He saw that he had been right in thinking her note an apology, and an attempt to recall him. And when the Hopkinses left them alone in the parlour after dinner he soon said: “I’ve come for an answer to that question I asked you—down by the monument.”
She hung her head and flushed deeply. “Oh, I wish to get away from all this,” she said in a low voice. “I’ll be glad to go far away—far as—as you care to take me.”
He sat beside her and took her hand. But he made no effort to show “temperament.” “I’ll go back to Washington and see your father to-morrow—if you wish,” he said, after a silence.
“Yes,” she replied.
She wrote a long letter to her father as soon as Frothingham was gone—her maid posted it at midnight. So it came to pass that Senator Pope was expecting him. He received him with the benign courtesy he gave to the humblest negro. He liked Frothingham—but, for that matter, it was impossible for him to dislike any member of the human race, even Rontivogli, or any well-disposed domestic animal; ever since he had “gathered his bunch,” his content and complacence had, with a few brief pauses, been bubbling over in words and acts of kindness. But when Frothingham said, “I’ve come to see you, sir, about something of which I and your daughter have been talking,” his face clouded with a look of apologetic distress—almost the same look as that with which he had received Rontivogli for the final interview.
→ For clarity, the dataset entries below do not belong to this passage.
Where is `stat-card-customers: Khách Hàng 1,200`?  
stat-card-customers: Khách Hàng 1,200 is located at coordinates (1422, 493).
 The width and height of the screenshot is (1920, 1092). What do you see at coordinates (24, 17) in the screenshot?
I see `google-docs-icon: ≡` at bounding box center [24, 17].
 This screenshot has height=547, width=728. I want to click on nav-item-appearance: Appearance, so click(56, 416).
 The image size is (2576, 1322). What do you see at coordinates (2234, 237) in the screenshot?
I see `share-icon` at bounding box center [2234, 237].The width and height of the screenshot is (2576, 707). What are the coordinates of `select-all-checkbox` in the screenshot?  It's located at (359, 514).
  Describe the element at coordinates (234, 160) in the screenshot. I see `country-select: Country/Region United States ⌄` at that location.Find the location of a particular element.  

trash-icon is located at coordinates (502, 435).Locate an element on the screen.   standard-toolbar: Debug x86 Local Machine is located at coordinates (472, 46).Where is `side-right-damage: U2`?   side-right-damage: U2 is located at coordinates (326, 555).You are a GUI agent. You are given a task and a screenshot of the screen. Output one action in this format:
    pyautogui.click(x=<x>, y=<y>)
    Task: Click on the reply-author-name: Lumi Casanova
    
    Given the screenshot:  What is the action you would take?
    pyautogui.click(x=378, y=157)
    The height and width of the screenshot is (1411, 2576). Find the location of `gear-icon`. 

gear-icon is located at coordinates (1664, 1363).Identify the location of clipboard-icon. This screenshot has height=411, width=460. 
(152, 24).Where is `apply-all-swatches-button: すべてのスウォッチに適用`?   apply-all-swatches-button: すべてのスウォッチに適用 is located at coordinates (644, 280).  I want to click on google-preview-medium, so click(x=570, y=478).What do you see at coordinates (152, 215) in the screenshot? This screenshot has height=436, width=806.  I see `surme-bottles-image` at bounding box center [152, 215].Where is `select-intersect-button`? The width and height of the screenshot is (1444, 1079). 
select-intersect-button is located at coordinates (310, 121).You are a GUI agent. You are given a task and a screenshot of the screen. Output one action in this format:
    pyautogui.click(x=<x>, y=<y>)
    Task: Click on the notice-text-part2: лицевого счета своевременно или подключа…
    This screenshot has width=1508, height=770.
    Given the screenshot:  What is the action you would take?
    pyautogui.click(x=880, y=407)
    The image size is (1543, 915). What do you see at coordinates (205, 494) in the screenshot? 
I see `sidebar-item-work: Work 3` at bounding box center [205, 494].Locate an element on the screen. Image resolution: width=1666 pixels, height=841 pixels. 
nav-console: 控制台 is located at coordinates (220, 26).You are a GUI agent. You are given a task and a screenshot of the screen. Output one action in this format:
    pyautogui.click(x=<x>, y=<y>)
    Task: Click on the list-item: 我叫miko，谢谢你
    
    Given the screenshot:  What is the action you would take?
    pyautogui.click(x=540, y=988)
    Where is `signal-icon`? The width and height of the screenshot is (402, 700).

Frothingham would not have attributed it to embarrassment had he known Senator Pope better. It was the look he wore whenever the exigencies of fate forced him to do anything unpleasant—whether to refuse a small favour, or to cut a rival’s throat, or to scuttle a financial or political ship. For, being a good man, and a lover of smoothness, it pained him exceedingly to cause his fellow-beings any other emotion than happiness. In the present instance the cause of his distress was the discovery that an alliance with nobility would destroy his chances for the Vice-Presidential nomination which he was plotting to get. He had not confided his ambition to his closest political lieutenant. But when Rontivogli was exposed and cast out, his colleague and boss had said to him: “I’m glad to hear you’re not going to take a foreign nobleman into your family, Senator. Until the engagement was announced we were hoping you could be induced to make the race for the Vice-Presidency. While an Italian wouldn’t have been as bad as an Englishman on account of the Irish vote, I don’t think the party would have stood for even an Italian. The people don’t like that sort of thing.”
That settled Senator Pope’s aristocratic ambitions.
“I’ve come, sir,” Frothingham was saying, “to ask your consent to marrying your daughter.”
Senator Pope’s eyes swam, so strong was his emotion. “I am highly honoured, Lord Frothingham. But I cannot give you an answer in so important a matter at once. I must consult with her mother.” Mrs. Pope was a shadowy nonentity, flitting nervously in the wake of father and daughter.
He detained Frothingham for a long talk on England and America, and sent him away in an almost jubilant mood—no applicant ever left him downcast. The next day Frothingham got a telegram from Elsie asking him to come to her as soon as he could. He assumed that her father had decided to convey his consent through her, and his spirits rose higher. But the first glimpse of her disturbed him—hers was not the face of a bearer of good news.